Sure. By definition, maybe, Joyce is a hero. She shares that label in secret with every other person who contributed to the defeat of the Mind Flayer and the destruction of that horrid mall. But she always thought heroes are meant to sacrifice themselves. Not the people they love. Joyce would rather not be a hero at all, because selfishly, she wishes she could have it all. She knows the pain of loss, and one way or another, however this ended, somebody has to feel it because of her.

Joyce hasn't downed any more than half a mug of black coffee today, and she's starting to feel nauseous. Turning onto her side, she sticks the cigarette between her lips and watches to make sure the bedspread doesn't catch fire as she cushions her head on the crook of her elbow. It isn't quite 4 PM, and by now, Joyce is too exhausted to spare any more tears. Her breaths come long and slow, in and out through her mouth, and with every exhale, she keeps a senseless hope that she could expel her tumultuous thoughts along with the smoke, as if she is burning them out of her head. Yet, on and on they spiral, out of reach of any fire she could try to cast against them. Joyce sighs as she rises to tap her ashes into the tray on the bedside table, running a hand through her bangs, which are getting too long.

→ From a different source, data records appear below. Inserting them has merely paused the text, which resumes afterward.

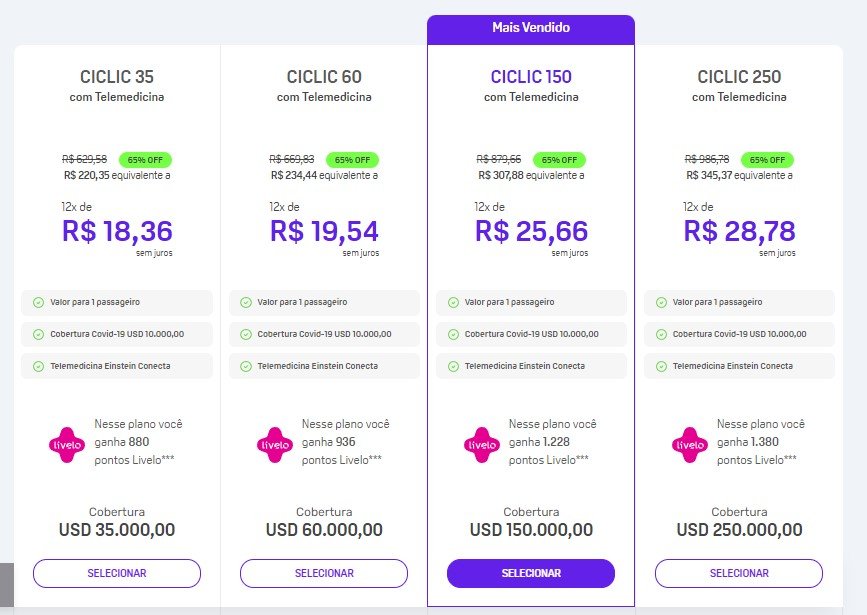Click the Livelo logo in CICLIC 250 plan

click(x=690, y=445)
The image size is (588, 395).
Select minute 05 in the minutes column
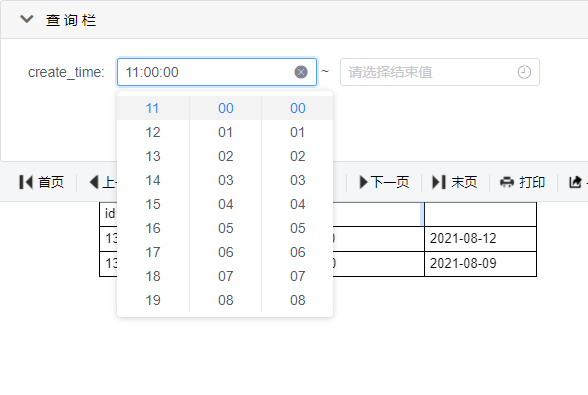pyautogui.click(x=225, y=228)
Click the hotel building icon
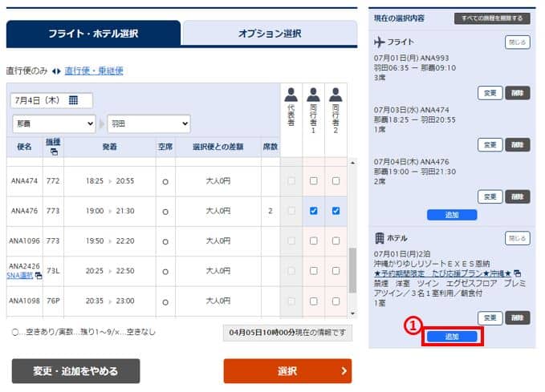Viewport: 545px width, 392px height. 380,238
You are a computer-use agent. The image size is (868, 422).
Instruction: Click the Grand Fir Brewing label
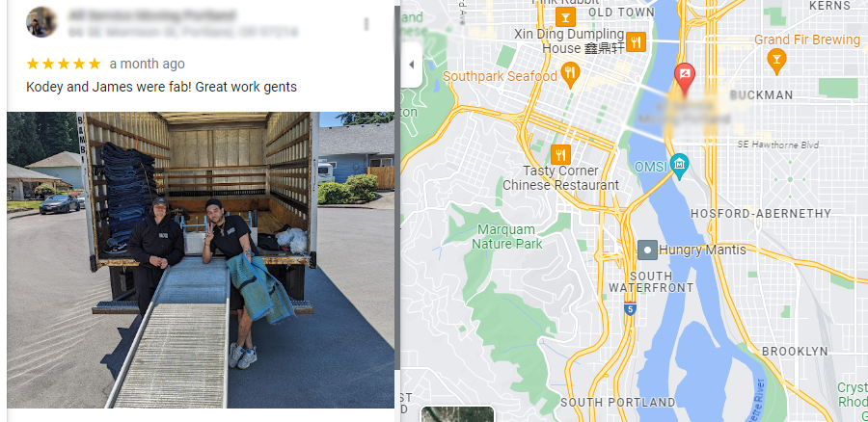pos(807,40)
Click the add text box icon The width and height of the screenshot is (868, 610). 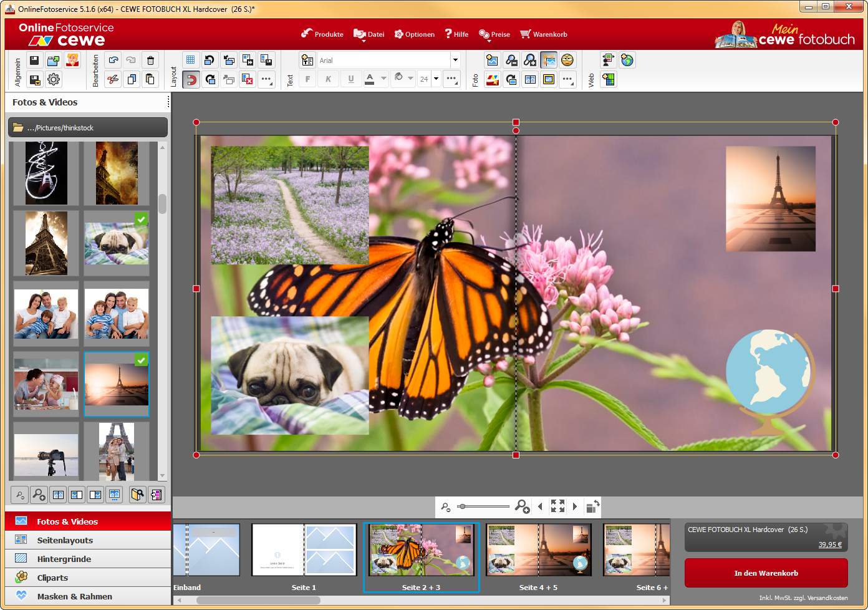(x=307, y=60)
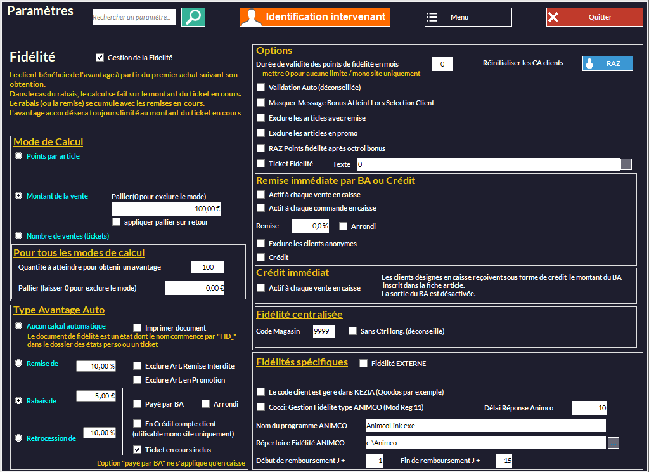The width and height of the screenshot is (649, 472).
Task: Open Identification intervenant
Action: (314, 17)
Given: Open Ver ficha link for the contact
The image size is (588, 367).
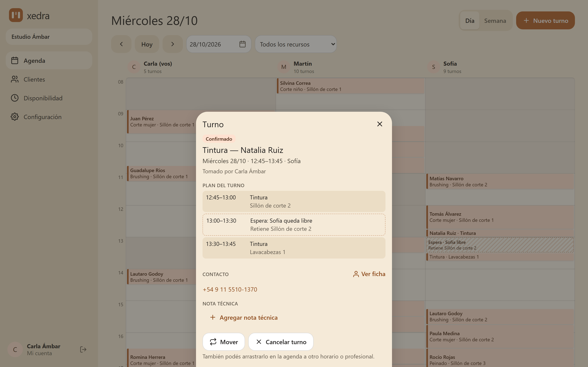Looking at the screenshot, I should pos(369,274).
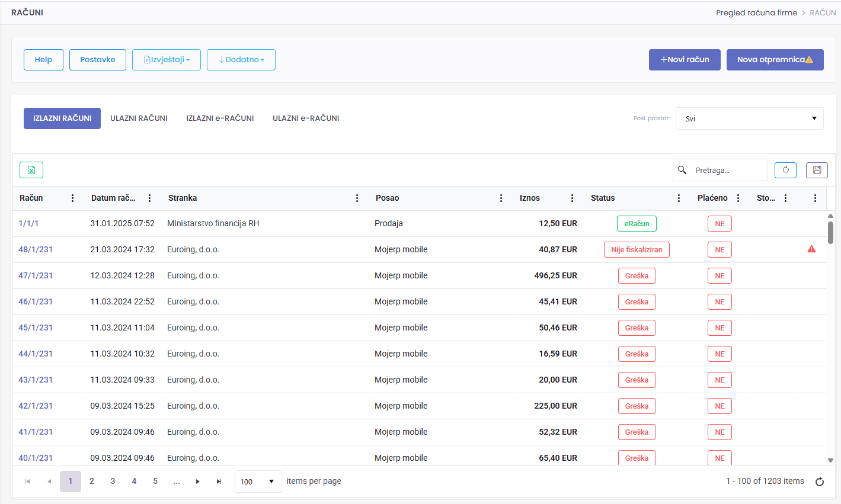The height and width of the screenshot is (504, 841).
Task: Open the Stranka column three-dot menu
Action: 357,198
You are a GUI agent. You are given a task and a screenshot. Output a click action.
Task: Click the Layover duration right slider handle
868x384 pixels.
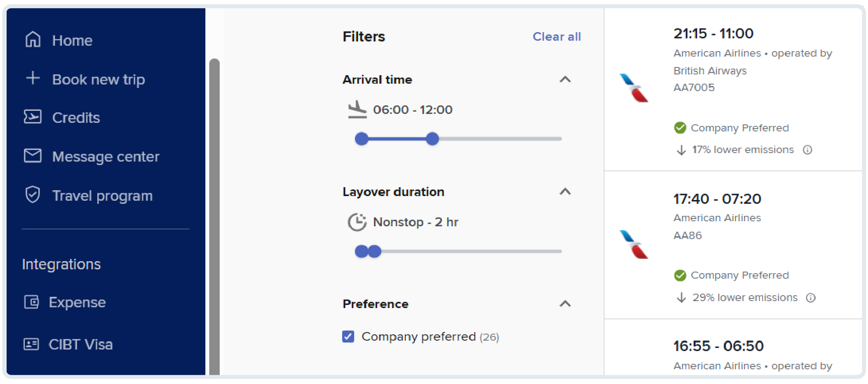375,251
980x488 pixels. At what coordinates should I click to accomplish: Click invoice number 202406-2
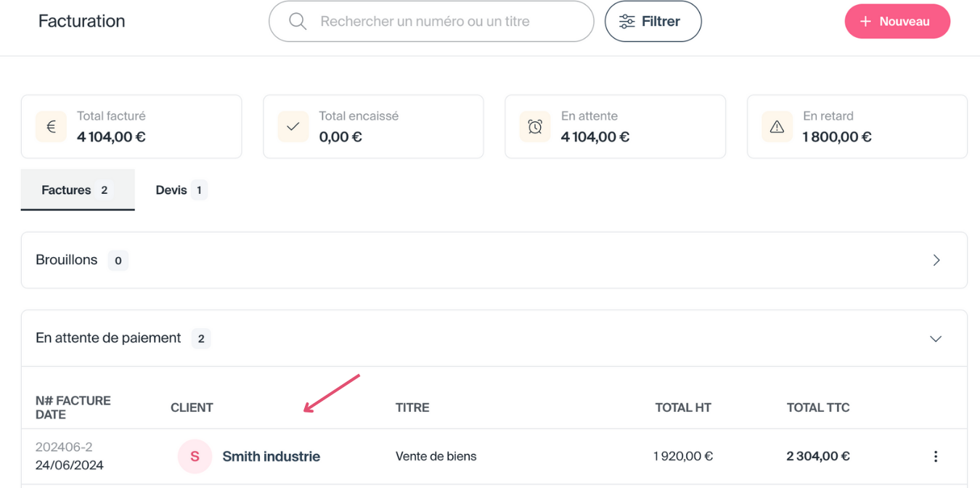pyautogui.click(x=64, y=447)
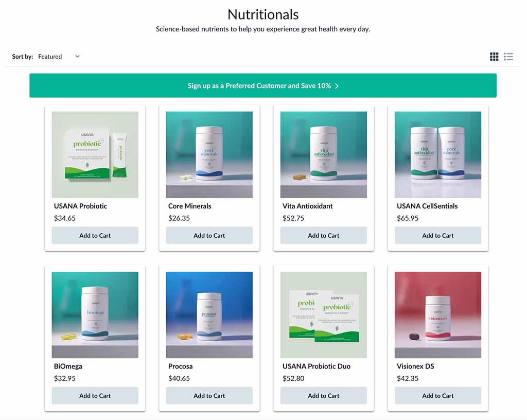This screenshot has height=420, width=527.
Task: Open the BiOmega product image
Action: click(x=95, y=315)
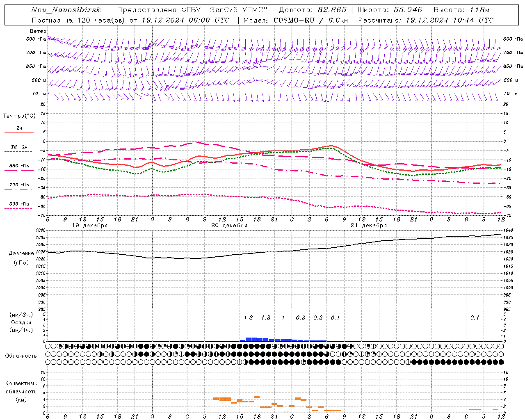This screenshot has height=420, width=525.
Task: Click the dashed Td 2м legend line
Action: point(19,152)
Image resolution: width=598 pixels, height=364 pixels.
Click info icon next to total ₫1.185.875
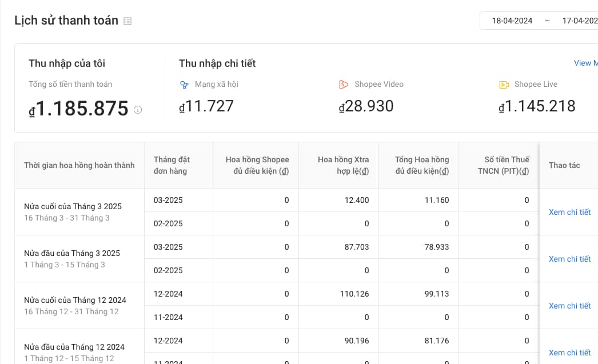point(138,110)
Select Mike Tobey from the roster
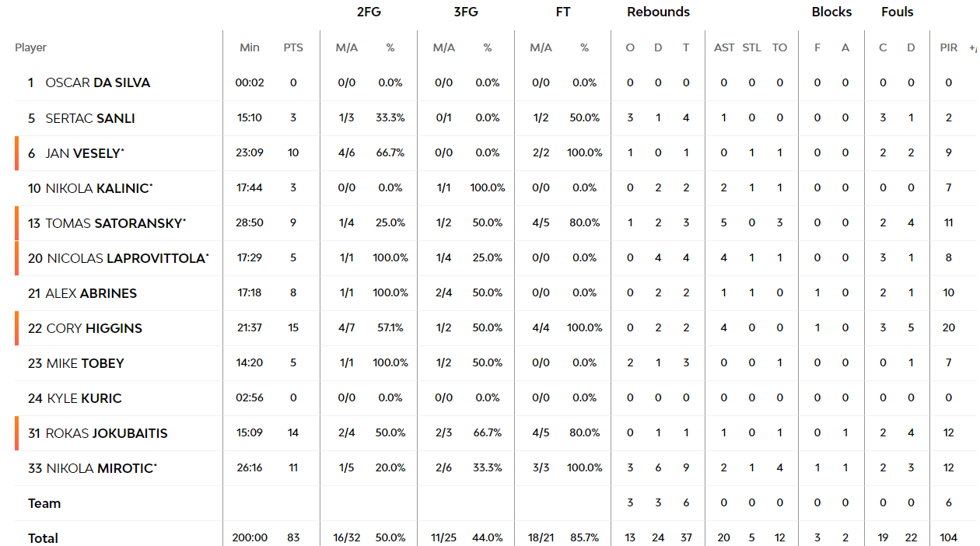Viewport: 980px width, 546px height. (x=86, y=363)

And then there is this noise.

She doesn't notice it at first. It's just low enough that even as she hears it humming on the other side of the wall, she can't quite register that the house's uncharacteristic silence has been finally broken. Joyce is just about to lay back down when she pauses halfway against the mattress, wondering at first if it's a sound trilling from the back of her head.

No. A moment elapses, and Joyce recognizes exactly what it is. Radio static. And on the other side of the wall she's facing is El's room.

El. She's trying to focus. She's trying to access the void of her mind. Use her powers.

It would be the second time today at least, but Joyce had assumed the attack on Phillip was a spur of the moment reaction, totally unplanned, totally emotional, and more importantly, unsuccessful, requiring the intervention of typical, un-superpowered violence. But now El, deliberately, and after nearly a half hour of otherwise soundless contemplation, reached for the radio sitting on the top of the dresser Joyce thrifted upon moving into town and created the environment necessary to see and hear across miles.

Joyce drops her cigarette in the ashtray.

Walking on her toes up against the wall, she draws in a breath to hold.

_Please. Something. Anything._

For two hours, Joyce listens.

For two hours, there is nothing.

* * *

"Sweetie?"

At 8:15 that night, Joyce holds a plate of pizza in front of Eleven's bedroom door, gently rapping her knuckles at eye level. She didn't come down for dinner, and as long as El has been under Joyce's care, she's never deliberately skipped a meal.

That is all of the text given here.